> **Excerpted text**
======
About half the people who come to our foodbank are there because of benefit sanctions…

Yesterday, I was over in Oldham talking to Mike Kendrick from the South Chadderton foodbank. The South Chadderton foodbank is open on Mondays from 11am to 2pm.

He reckoned that about 50% of the people who came through the foodbank’s doors were there because they had been sanctioned by the jobcentre. A high proportion, I thought.

Needless to say, I have a big problem with government/DWP denials of any relationship between benefit sanctions and social security cuts, and foodbank use. One of the main reasons I find these denials hard to accept is that I keep meeting people outside jobcentres who say that jobcentre advisers tell them to go to foodbanks if a sanction/loan deduction/cut to money means they’re out of money.

So. There may not be a link between sanctions and so-called “welfare reforms” in the government’s mind, but there certainly is a link between all of these things in the minds of jobcentre advisers and people who sign on. There also seems to be a link in the minds of people who provide foodbank services.

More soon. Spending a lot of time talking with people in Oldham at the moment, so more updating next week.

9 thoughts on “About half the people who come to our foodbank are there because of benefit sanctions…

  1. DWP attempts to deny the link between sanctions and foodbanks, is just another tactic in their ongoing campaign to try and draw attention away from the dreadful cruelty of what they are doing. Using hunger, and homelessness as a weapon against claimants to punish them and force them to obey.
    To break their spirit, and bring them to their knees in desperation and poverty. Ready to do whatever the DWP commands.
    Taking the last crumbs of food away from children and the disabled is not an act of charity. It helps no-one to make them homeless, reduced to stealing or begging to survive.
    But to pretend that there is no connection between sanctions and foodbanks is to show the contempt which the makers of our new society have for some of its most vulnerable citizens

  2. It is an intriguing denial… I’ve actually sat in jobcentre meetings where an adviser has told sanctioned people to go to a foodbank and/or the council for emergency assistance, which includes foodbank referral… so, yes. I see a connection – I’ve seen that connection being unfurled before my very eyes, if that makes sense.
======
> **To do**
• a. What share of the people coming to the South Chadderton foodbank does Mike Kendrick attribute to jobcentre sanctions in the foodbank post?
• b. Write out the stretch of the foodbank post from "More soon. Spending" through "them to obey.", substituting "next month" for "next week".
• c. Pick up the foodbank post after its final sentence and keep writing it.
======
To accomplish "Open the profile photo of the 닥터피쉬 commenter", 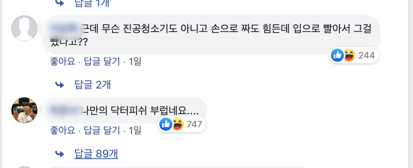I will [x=24, y=110].
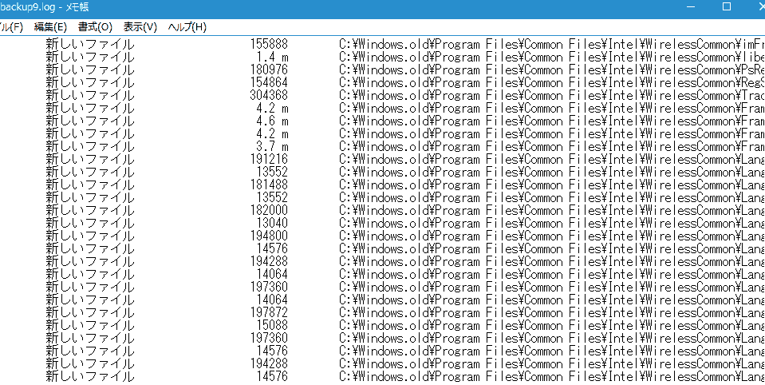The image size is (765, 385).
Task: Click 新しいファイル text in the 180976 row
Action: [x=90, y=69]
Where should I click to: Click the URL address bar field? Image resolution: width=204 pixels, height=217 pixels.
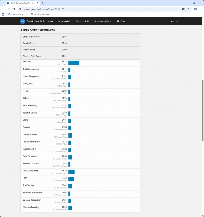pos(101,9)

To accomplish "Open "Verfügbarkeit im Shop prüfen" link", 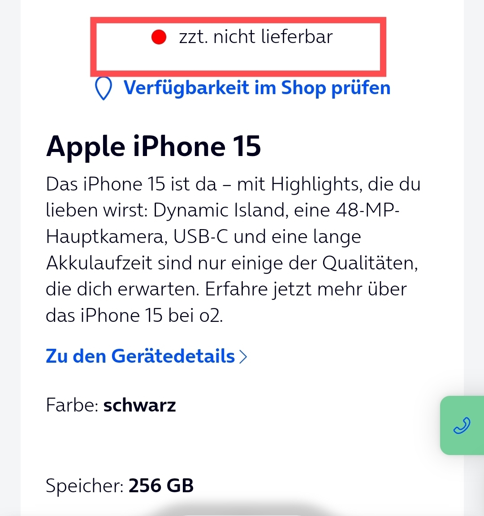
======
> **Set of answers**
• a. About 50%.

• b.
More soon. Spending a lot of time talking with people in Oldham at the moment, so more updating next month.

9 thoughts on “About half the people who come to our foodbank are there because of benefit sanctions…

  1. DWP attempts to deny the link between sanctions and foodbanks, is just another tactic in their ongoing campaign to try and draw attention away from the dreadful cruelty of what they are doing. Using hunger, and homelessness as a weapon against claimants to punish them and force them to obey.

• c.
  3. The food bank referred to is in Oldham, North-West England and in the year 2016. I know that such things vary over different parts of the UK and have also got worse in post-2010 ‘austerity’. (Before 2010, ‘austerity’ was a case of central government cutting local authorities’ spending money and then local authorities cutting or freezing the ‘grants’ by which councils paid for charities to administer services to vulnerable people; the charity I worked for on zero hours contract in 2005/6 had no training budget as a result, while we had a vast array of ‘service user needs’ under the remit of ‘adults with learning difficulties’. Meanwhile, before 2008 banks’ crash, Labour government said nothing to the banks about the need to reduce risk; they also failed to boost house building and thus conspired in laying the basis for unpayable mortgage debt and the current house price explosion.)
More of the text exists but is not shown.